◆ **Exercise requirements**
Treat the line containing "Questioni (494, 1511)" as the first line and the final line of the material below as the last; reproduce that range exactly.

#### Listed records

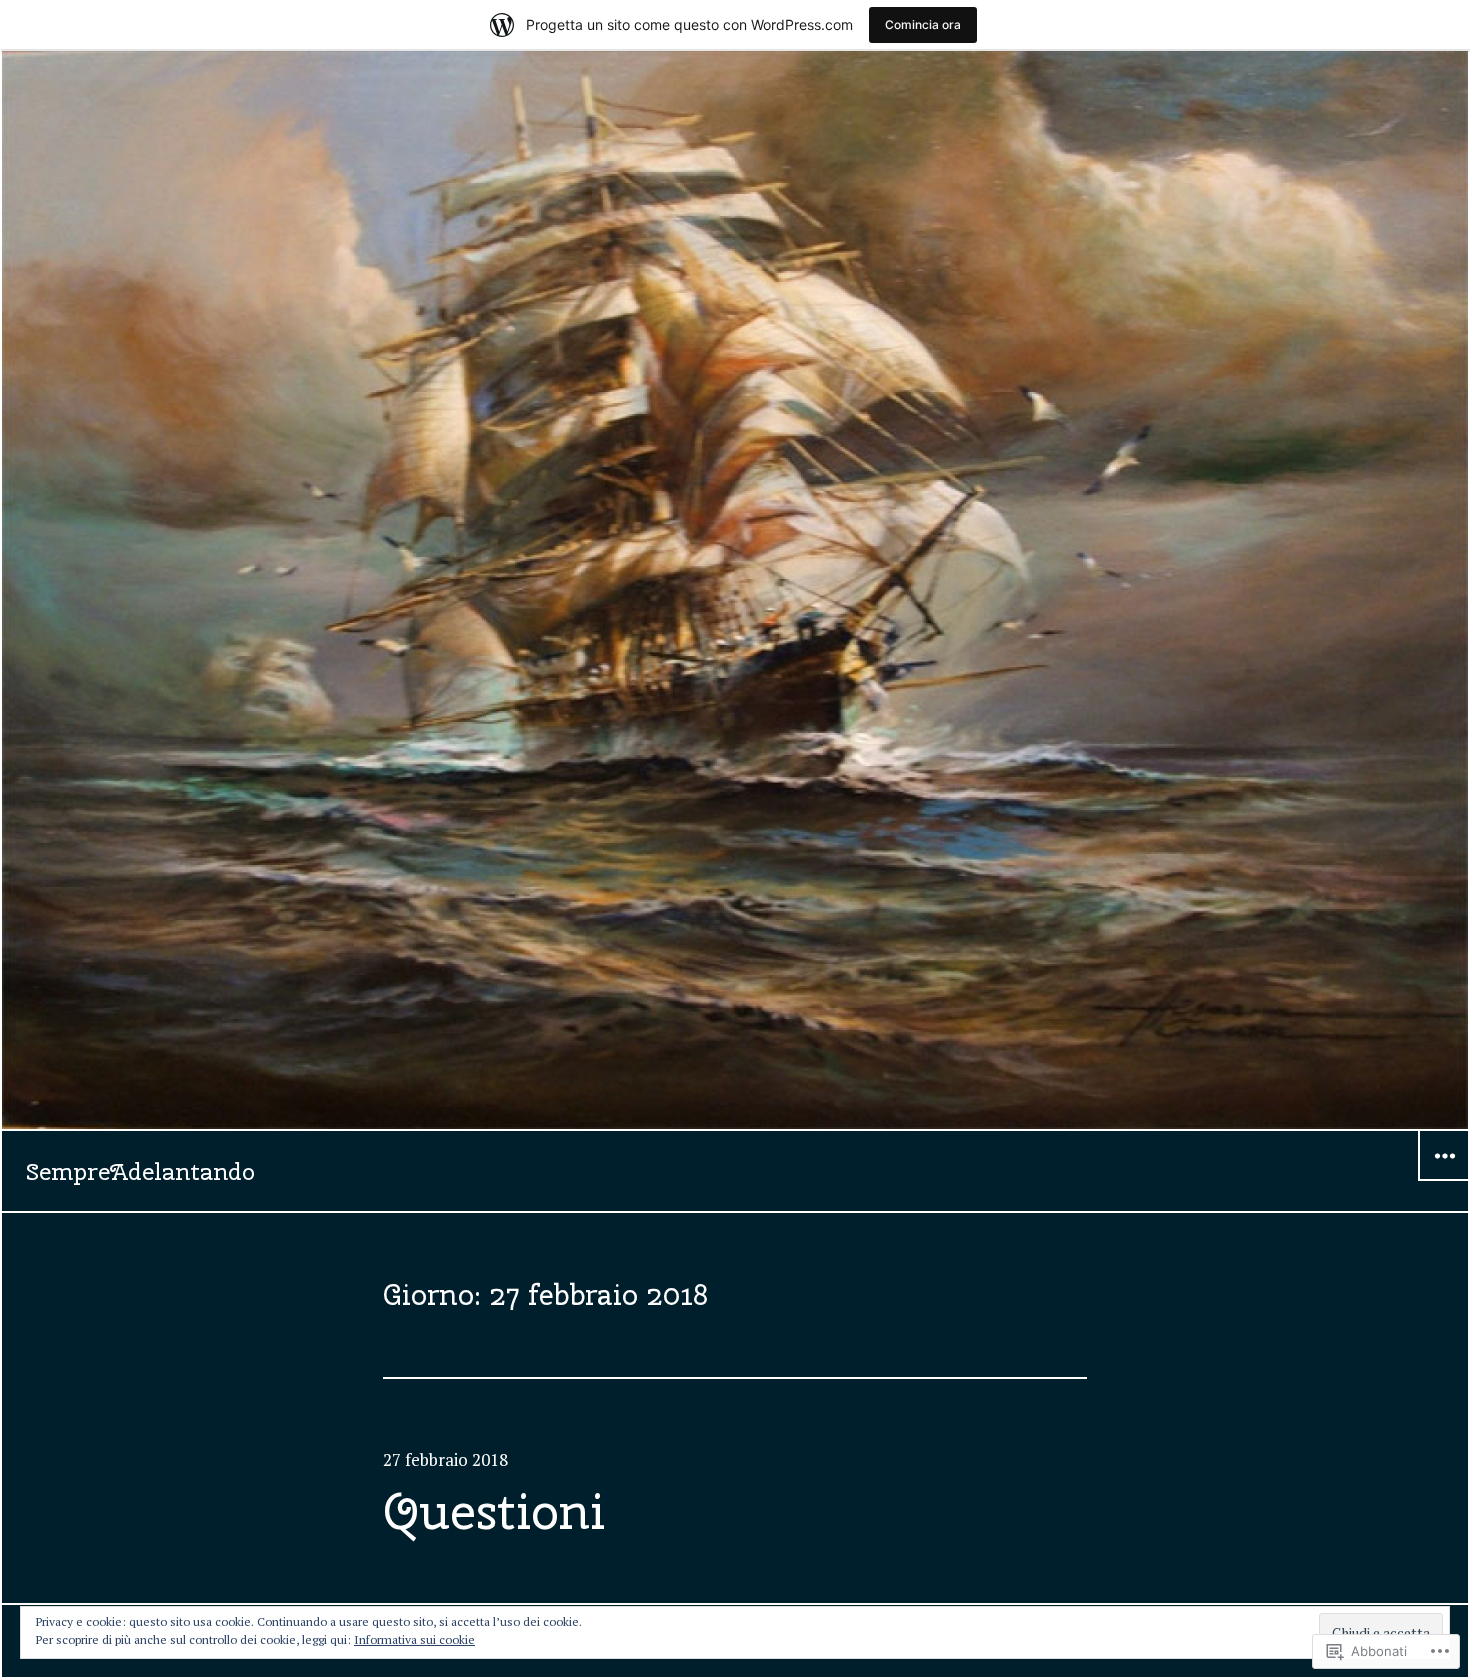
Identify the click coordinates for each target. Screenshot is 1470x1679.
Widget (1444, 1179)
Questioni (494, 1511)
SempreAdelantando (140, 1171)
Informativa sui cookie (414, 1639)
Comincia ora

########

◆ **Finished exercise**
Questioni (494, 1511)
SempreAdelantando (140, 1171)
Informativa sui cookie (414, 1639)
Comincia ora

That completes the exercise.